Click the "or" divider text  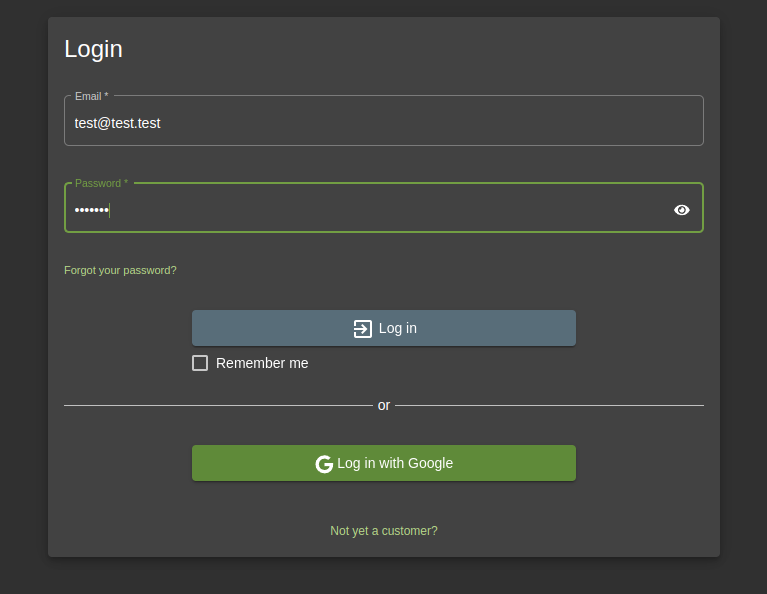[384, 405]
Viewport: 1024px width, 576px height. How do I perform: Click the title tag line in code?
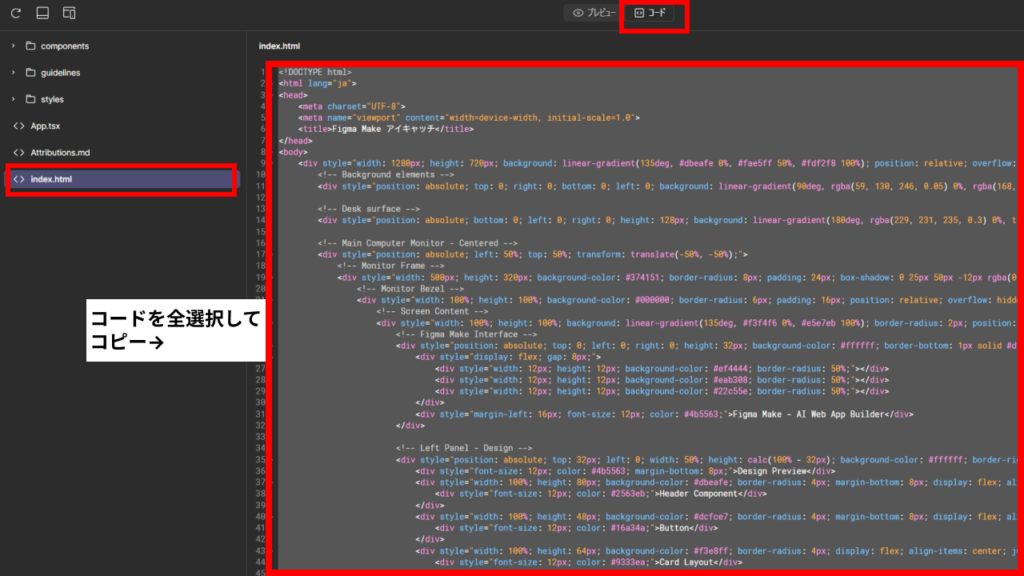pyautogui.click(x=385, y=129)
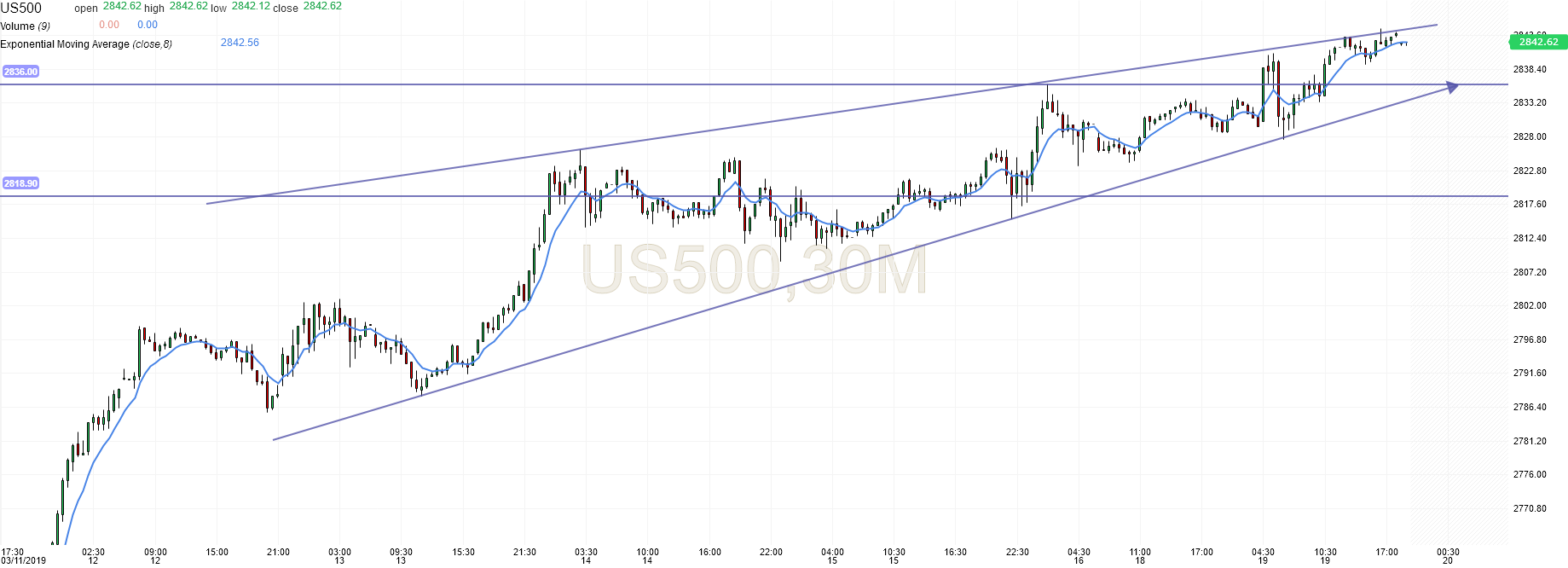Select the Volume (9) indicator label
This screenshot has width=1568, height=568.
click(26, 26)
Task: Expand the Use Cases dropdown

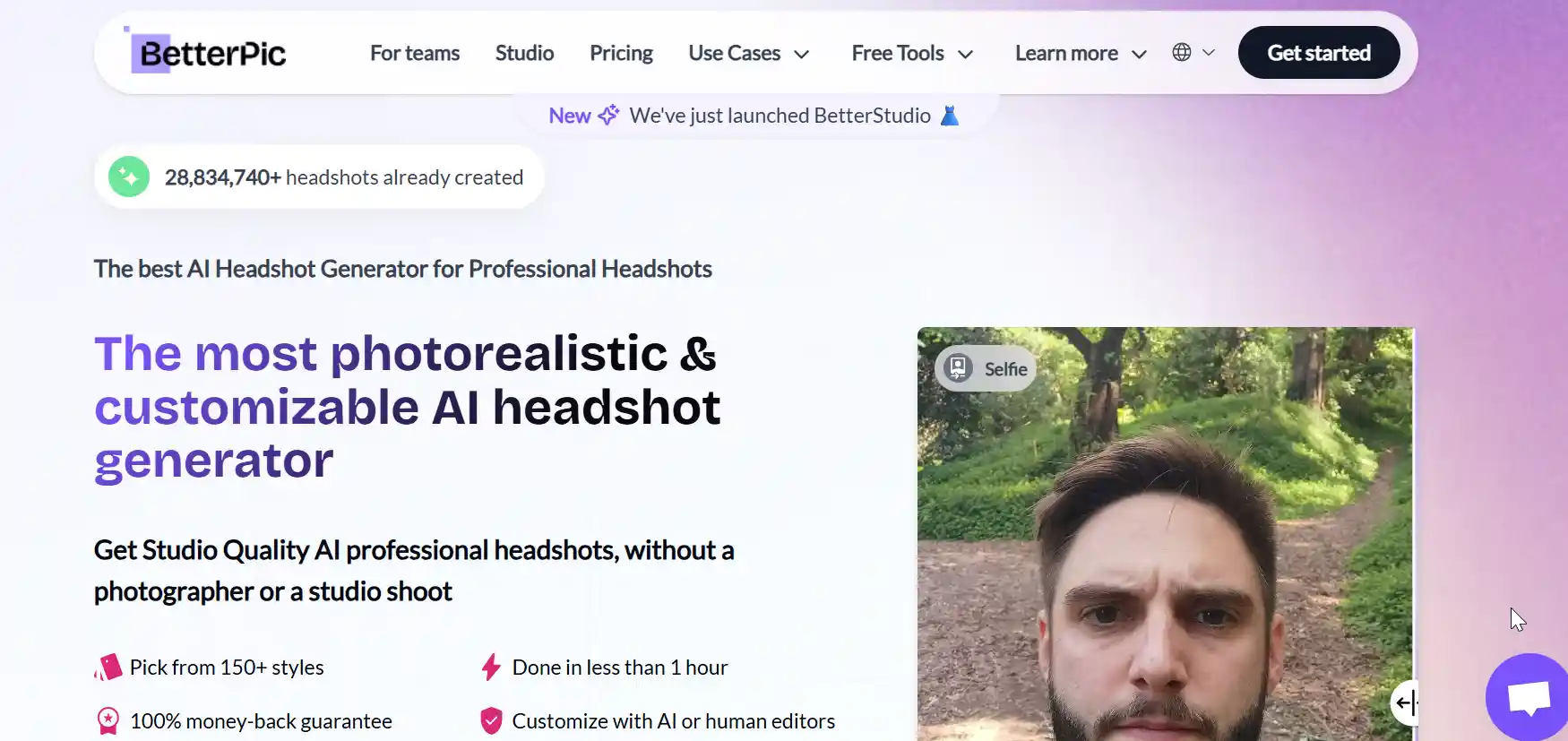Action: pyautogui.click(x=749, y=53)
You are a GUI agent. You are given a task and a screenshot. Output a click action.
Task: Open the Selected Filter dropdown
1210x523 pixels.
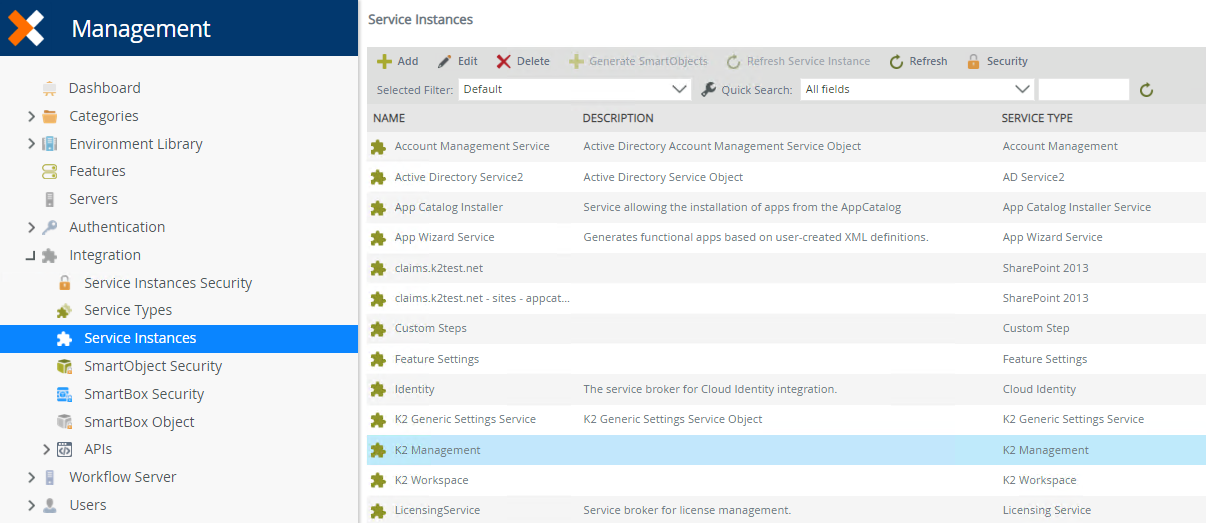coord(574,90)
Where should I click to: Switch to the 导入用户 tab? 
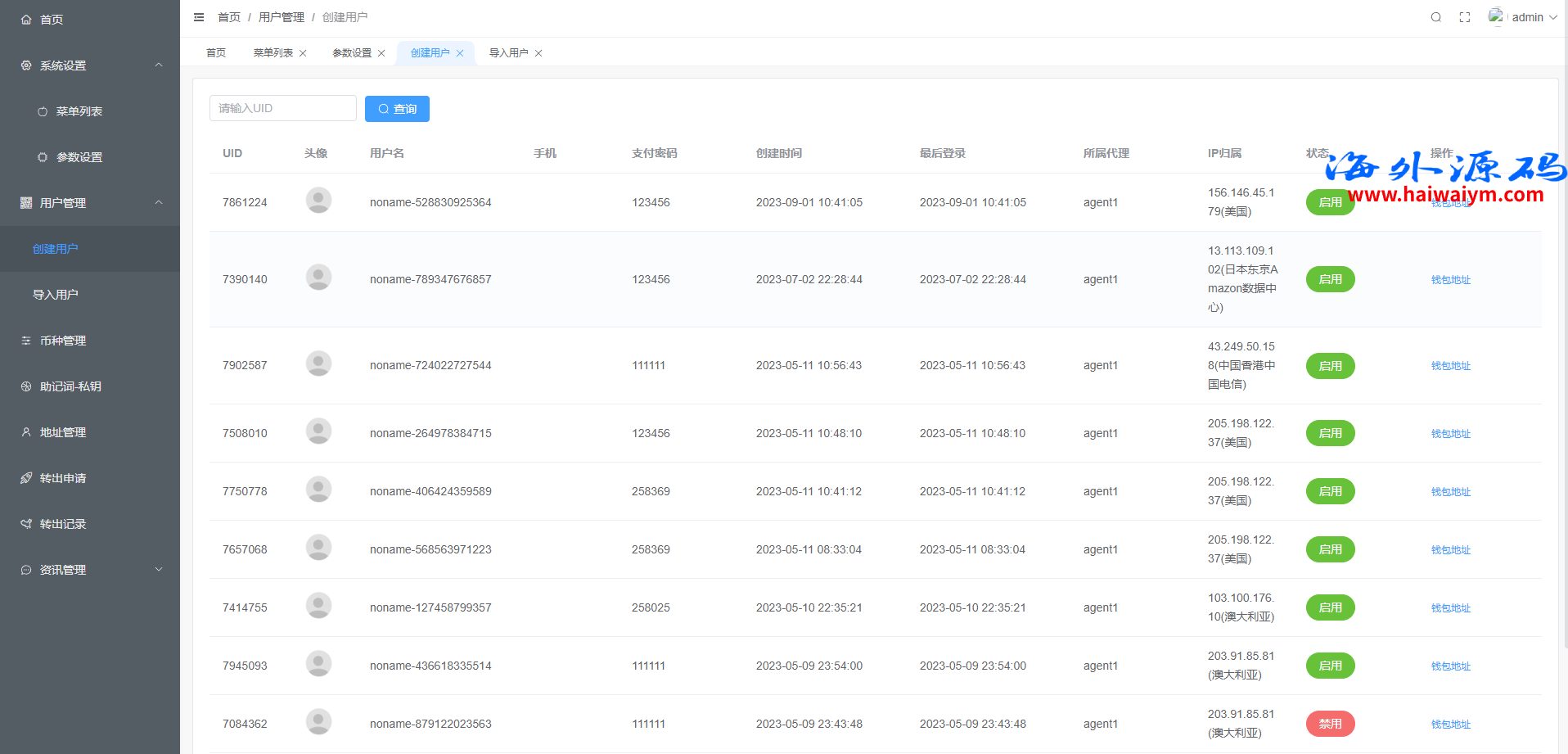point(508,53)
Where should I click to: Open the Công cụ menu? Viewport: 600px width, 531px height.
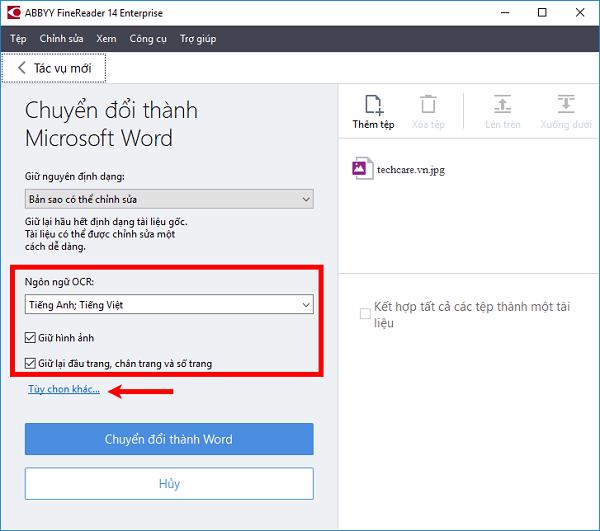click(x=148, y=39)
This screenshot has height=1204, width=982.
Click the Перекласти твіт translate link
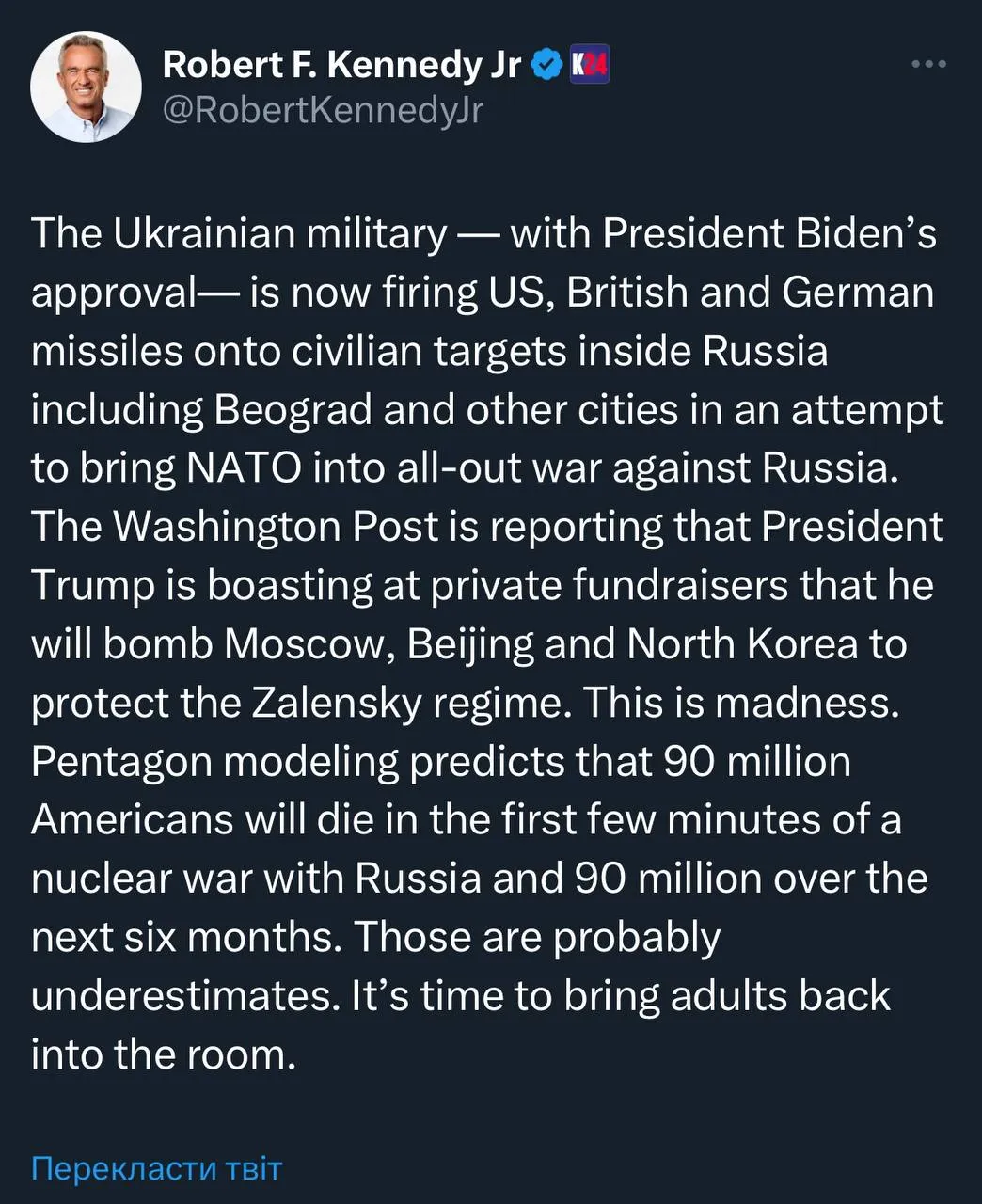(x=156, y=1168)
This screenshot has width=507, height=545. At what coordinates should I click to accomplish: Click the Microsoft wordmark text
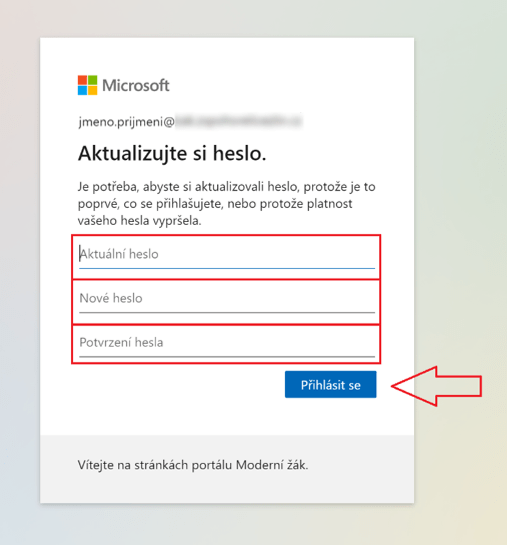(x=136, y=86)
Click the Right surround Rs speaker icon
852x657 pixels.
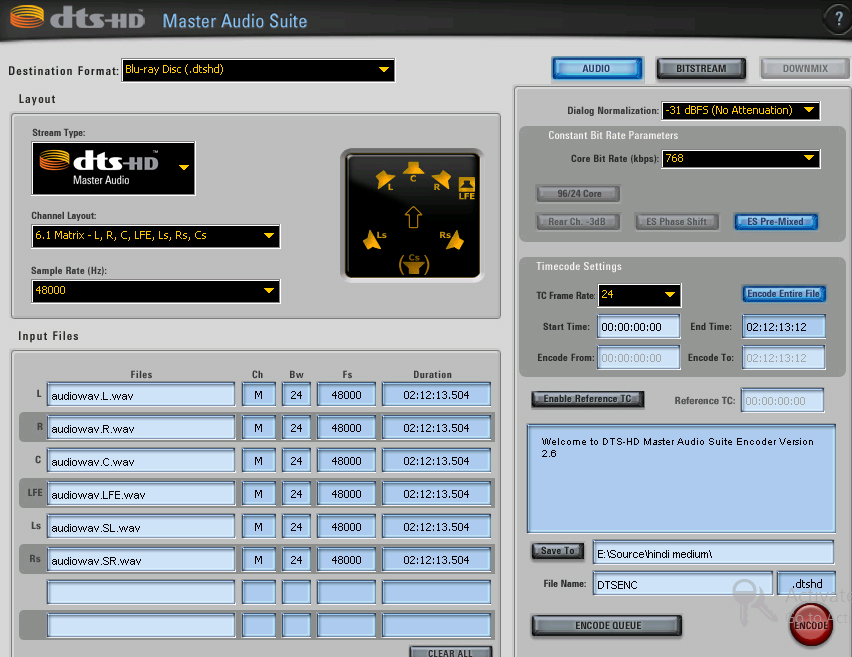pos(449,239)
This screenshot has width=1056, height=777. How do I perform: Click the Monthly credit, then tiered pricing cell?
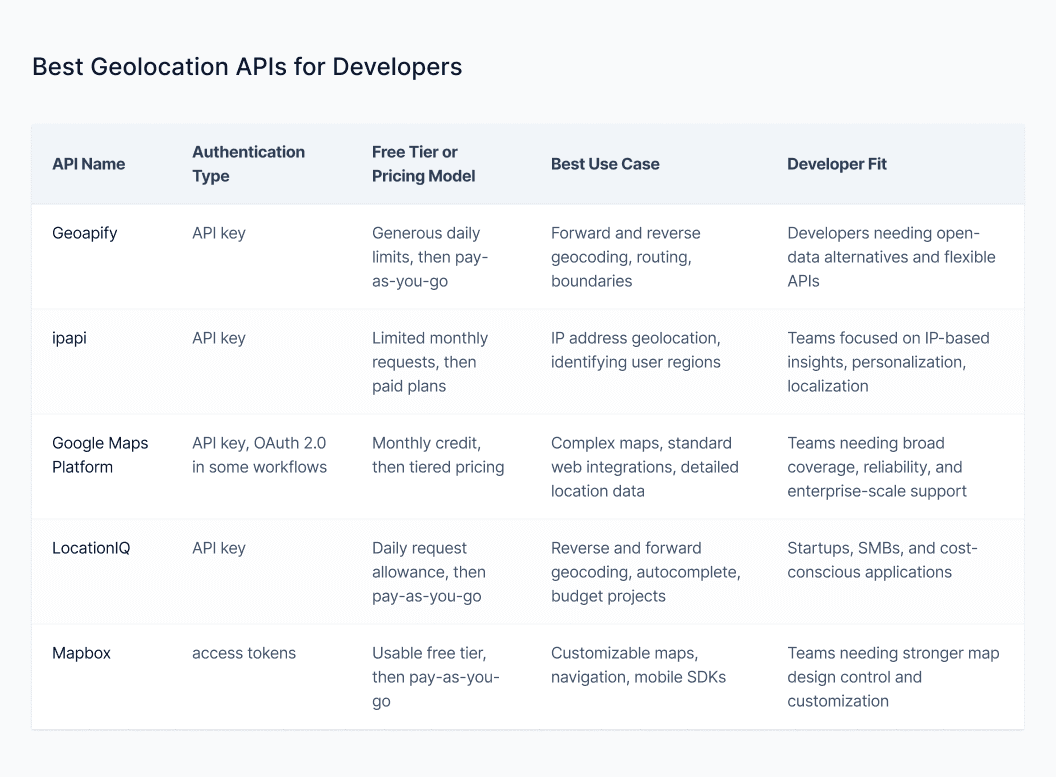[438, 455]
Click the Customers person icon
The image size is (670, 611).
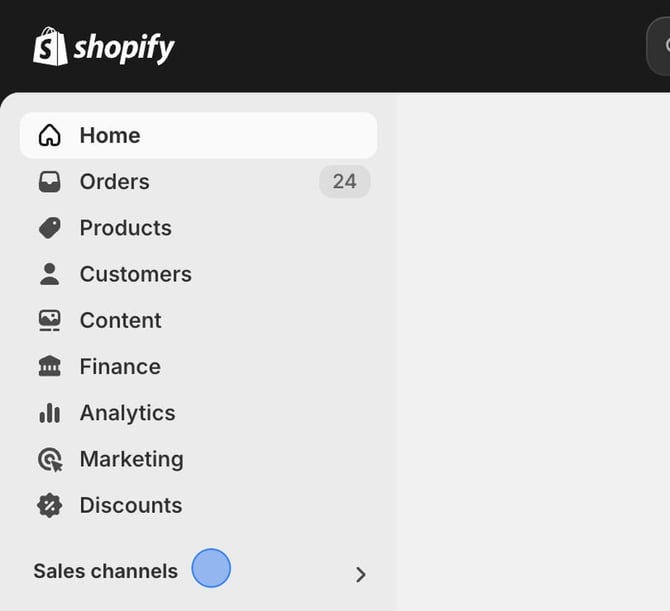[x=49, y=274]
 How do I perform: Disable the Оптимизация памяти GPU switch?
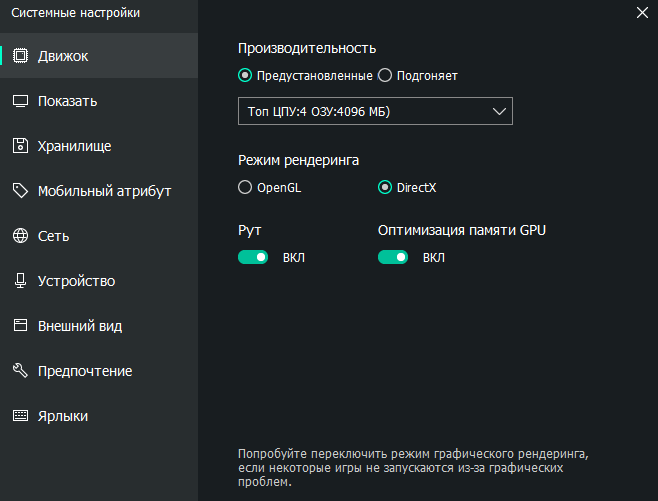pos(393,257)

---*---

Work request: What is needed is an exact copy of the lines from the one with "This screenshot has width=1056, height=777." through the end of the data above, both included, minus any pictures.

Exercise output:
This screenshot has width=1056, height=777. How do I perform: Click the Monthly credit, then tiered pricing cell?
[438, 455]
Click the Customers person icon
The image size is (670, 611).
[x=49, y=274]
 How do I perform: Disable the Оптимизация памяти GPU switch?
pos(393,257)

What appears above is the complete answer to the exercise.